A salesperson finds that, in the long run, two out of five sales calls are successful. Twelve calls are to be made. Let X = the number of concluded sales. Is X a binomial random variable? Explain!
Yes. With a binomial distribution, you have two outcomes. In this case, the outcomes are success or failure.
To determine if X is a binomial random variable, we need to check if it satisfies the characteristics of a binomial distribution:
1. Fixed number of trials: In this case, the salesperson is making twelve calls. So, the number of trials is fixed.
2. Independent trials: Each sales call is treated as an independent event, assuming that the outcome of one call does not affect the outcome of another call.
3. Two possible outcomes: Each call can either be successful or unsuccessful.
4. Constant probability of success: The problem states that, in the long run, two out of five sales calls are successful. This indicates a constant probability of success for each call.
If all these conditions are met, then X can be considered a binomial random variable.
In this scenario, we know that the number of trials is fixed (12), each call is treated as an independent event, there are two possible outcomes (successful or unsuccessful), and the probability of success remains constant. Therefore, X can be considered a binomial random variable.
To determine whether X is a binomial random variable, we need to check if it satisfies the criteria for a binomial distribution.
The criteria for a binomial distribution are as follows:
1. The experiment consists of a fixed number of trials.
2. Each trial can only result in two outcomes: success or failure.
3. The probability of success is constant for each trial.
4. The trials are independent of each other.
In this case, we have 12 sales calls to be made, which satisfies the first criteria: a fixed number of trials.
The second criteria require that each trial results in either a success or failure. Here, we are told that two out of five sales calls are successful, so we can say that for each trial, success is defined as making a sale and failure is defined as not making a sale.

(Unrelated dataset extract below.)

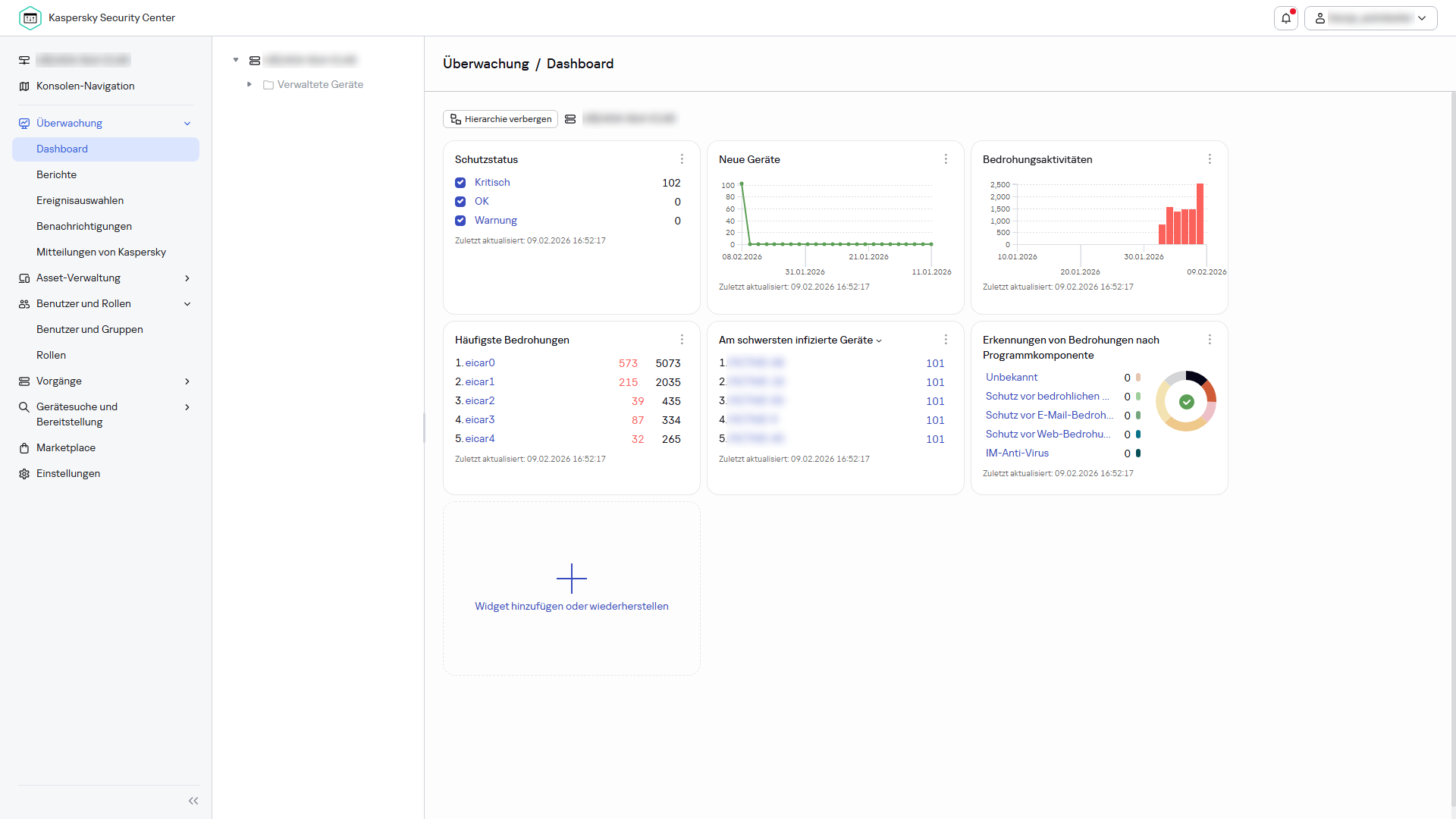Open the notifications bell icon
Screen dimensions: 1456x819
(1285, 17)
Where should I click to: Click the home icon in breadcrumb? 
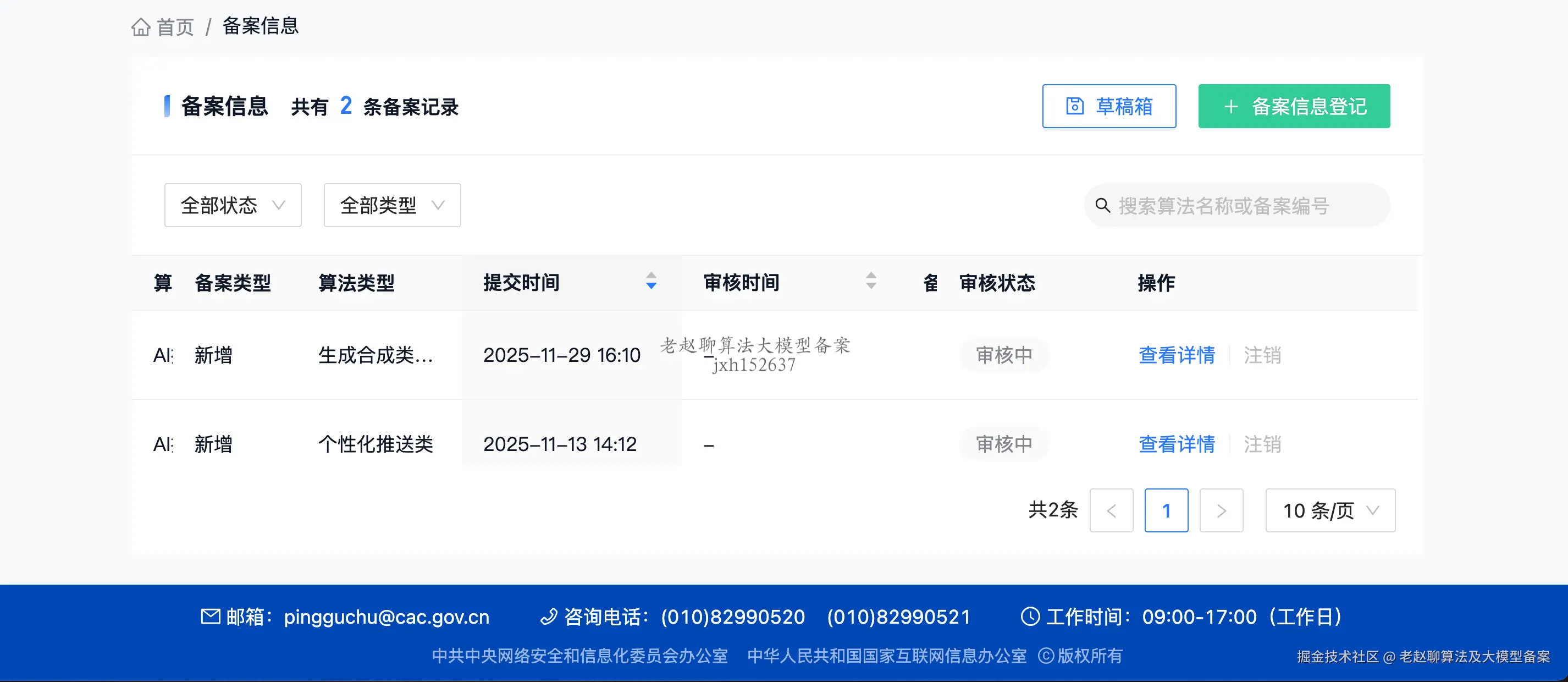point(141,27)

The third criteria state that the probability of success is constant for each trial. In this case, the probability of success is 2/5, which remains the same for each sales call.
Finally, the fourth criteria state that the trials should be independent of each other. It means that the outcome of one trial should not affect the outcome of another trial. While this assumption might not hold perfectly in real-world scenarios, we can assume independence for the purpose of this question.
Therefore, based on these criteria, we can conclude that X, the number of concluded sales, is indeed a binomial random variable in this scenario.